LISTED ENTRIES:
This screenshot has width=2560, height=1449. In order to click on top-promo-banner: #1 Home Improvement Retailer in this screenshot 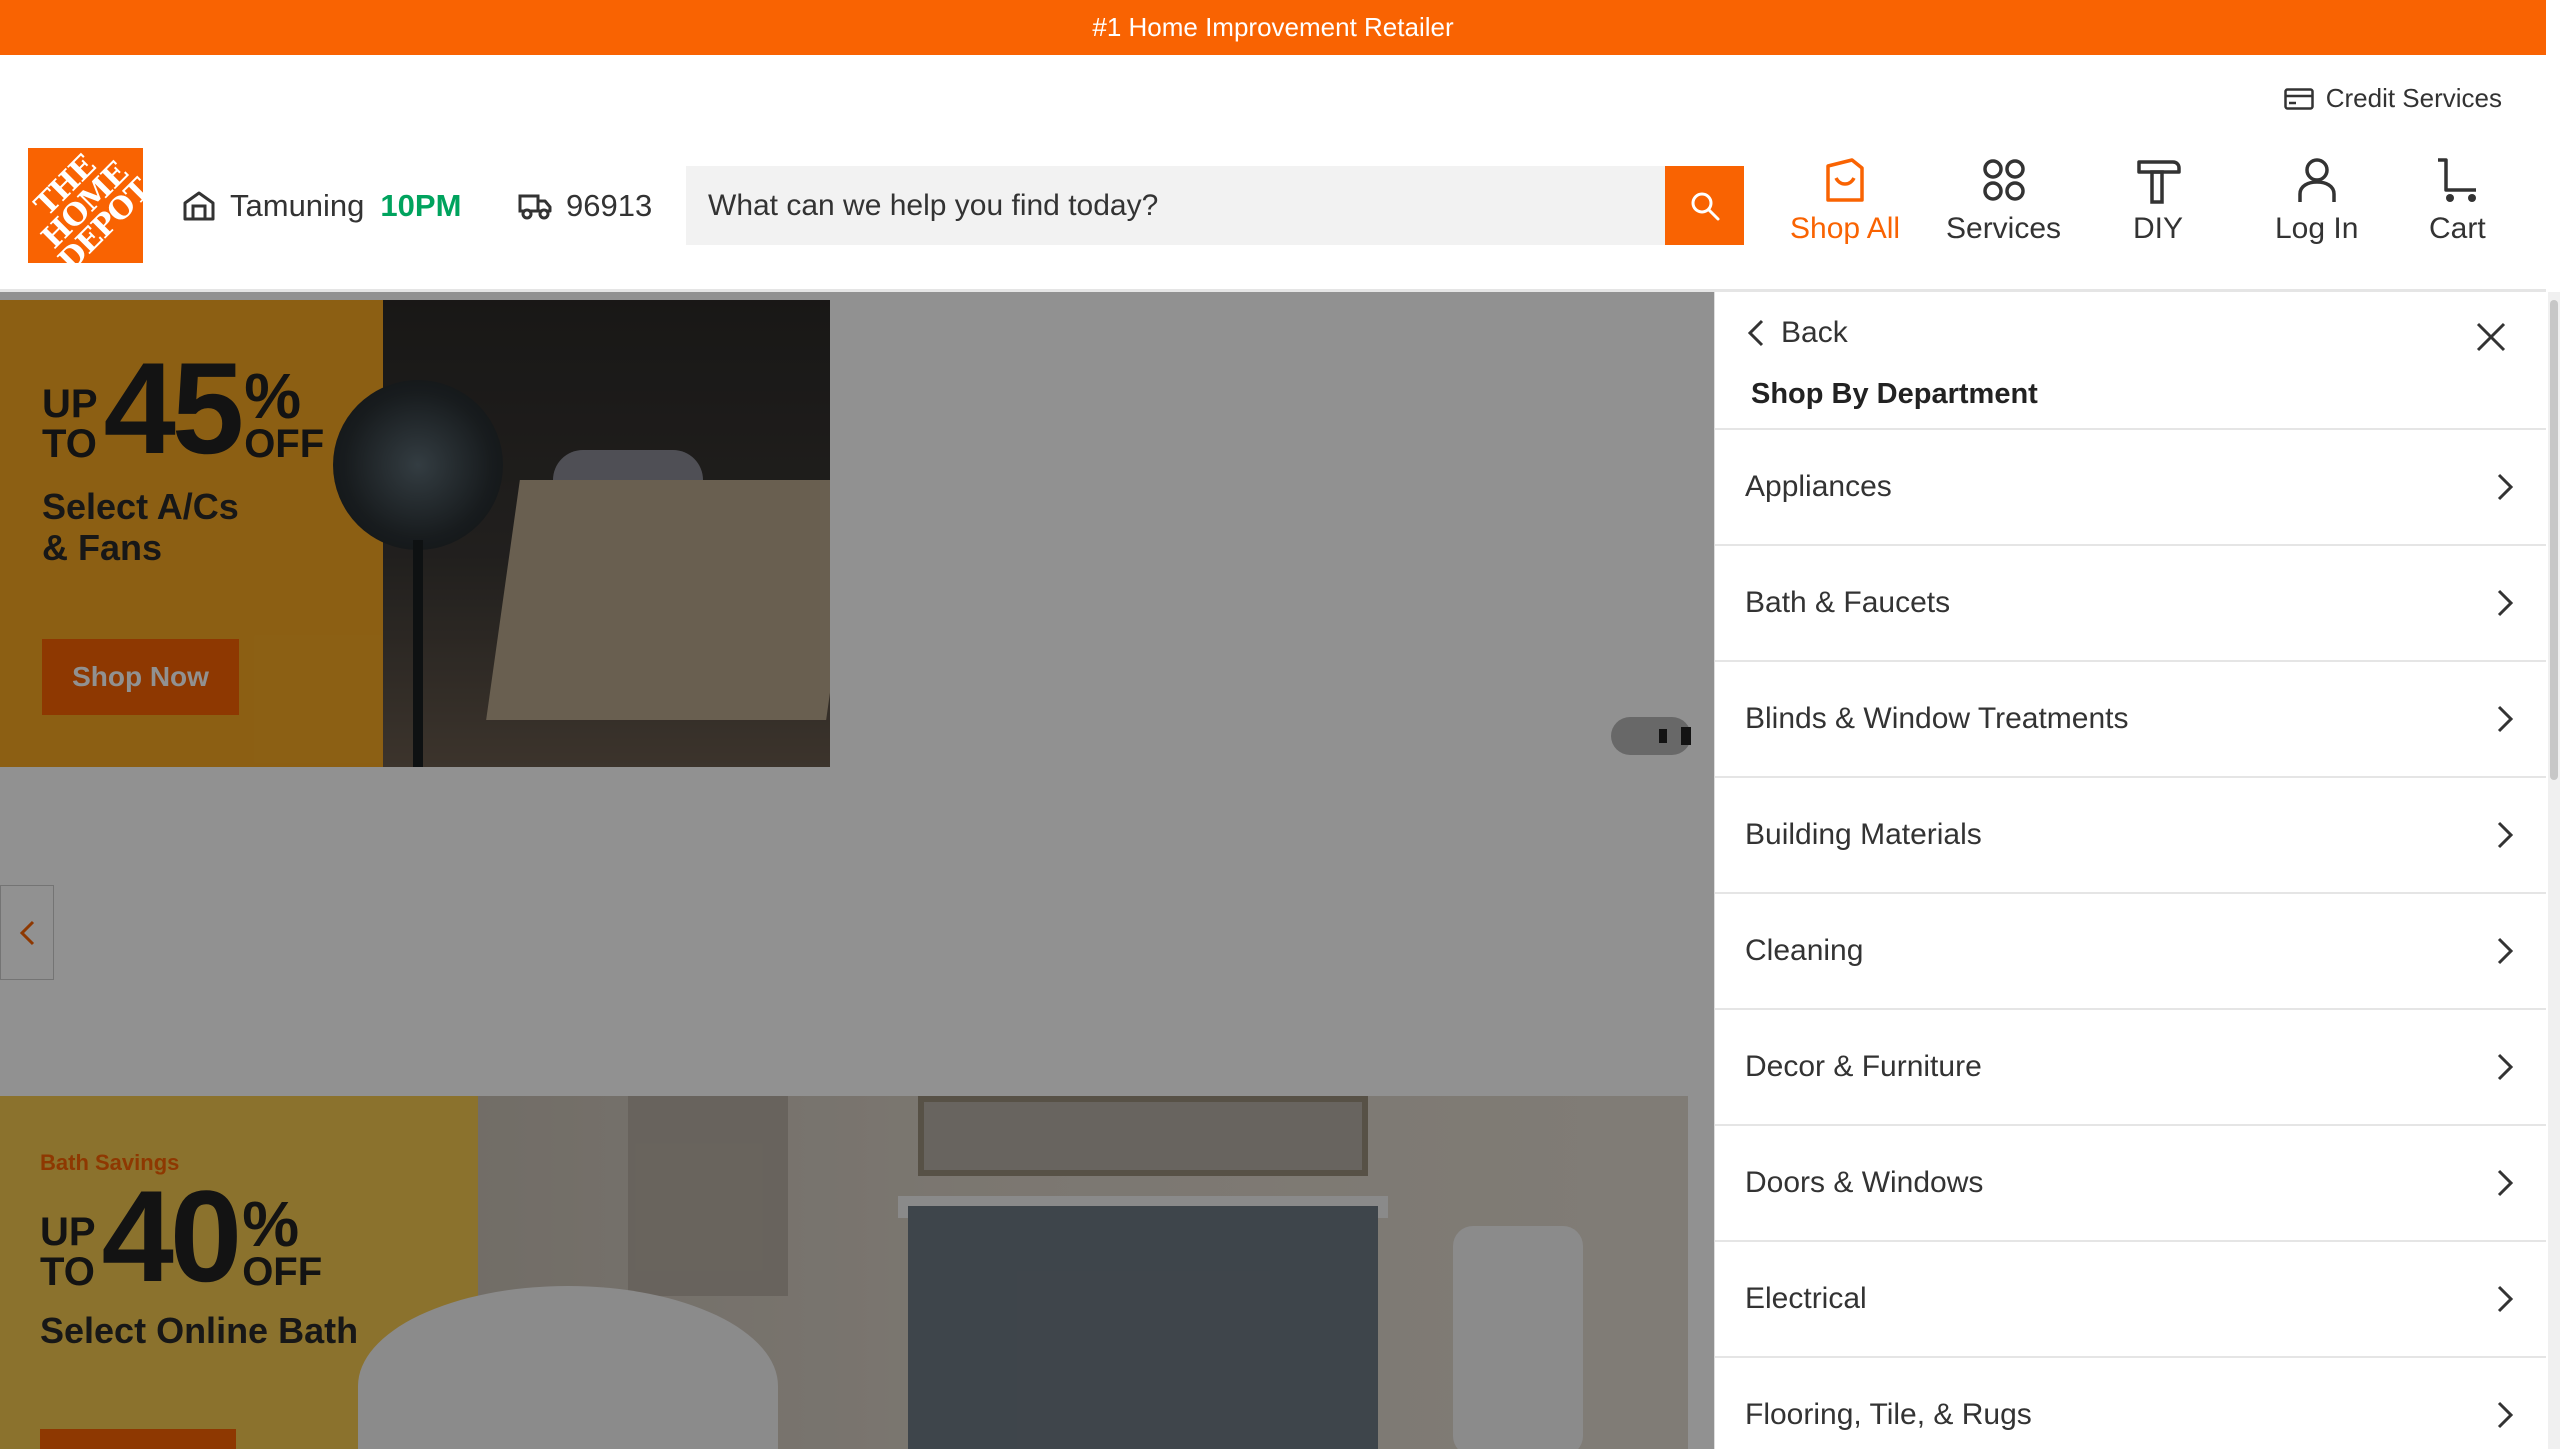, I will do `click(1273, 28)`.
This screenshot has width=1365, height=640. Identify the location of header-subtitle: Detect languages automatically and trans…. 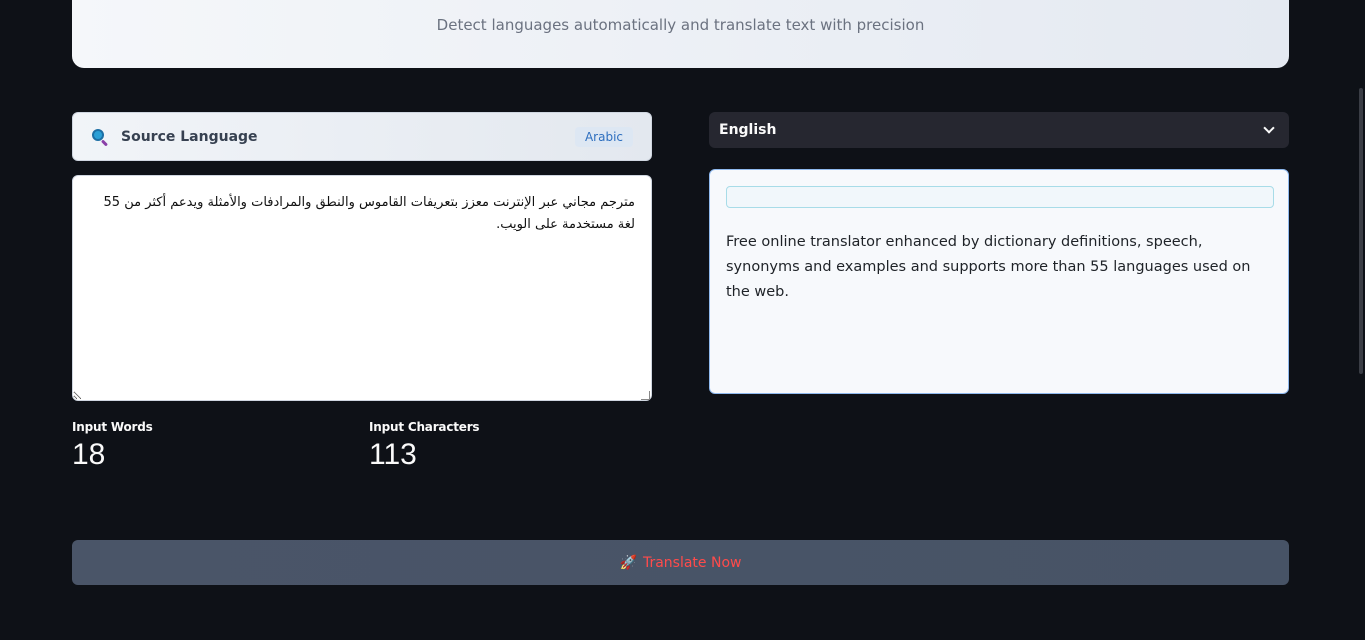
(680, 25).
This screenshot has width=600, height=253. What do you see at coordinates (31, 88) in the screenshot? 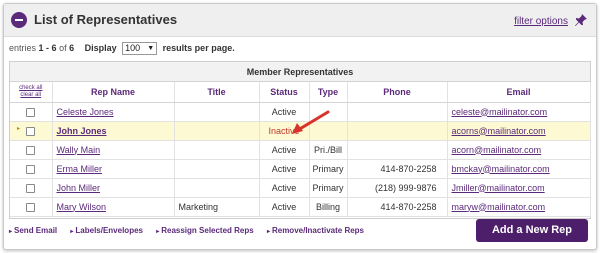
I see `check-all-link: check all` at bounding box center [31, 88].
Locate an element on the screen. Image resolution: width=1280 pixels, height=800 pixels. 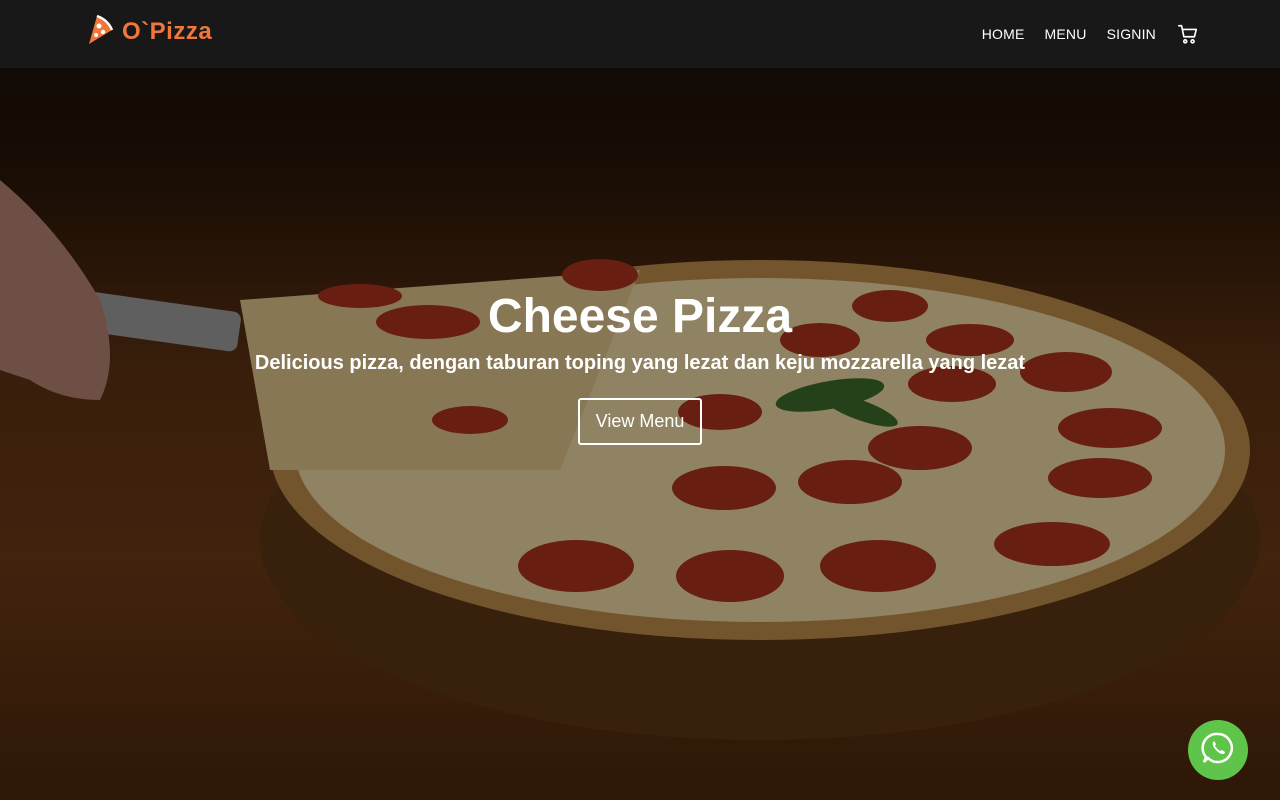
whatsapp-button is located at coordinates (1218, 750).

EXERCISE:
Put the material from the line with "This screenshot has width=1365, height=640." to the line with "center [31, 88]." into a JSON list of strings, one string per line, leaving out blank lines and the pictures.

RESPONSE TO THE TASK:
[
  "This screenshot has width=1365, height=640. Identify the location of header-subtitle: Detect languages automatically and trans…. ",
  "(680, 25).",
  "This screenshot has width=600, height=253. What do you see at coordinates (31, 88) in the screenshot? ",
  "I see `check-all-link: check all` at bounding box center [31, 88]."
]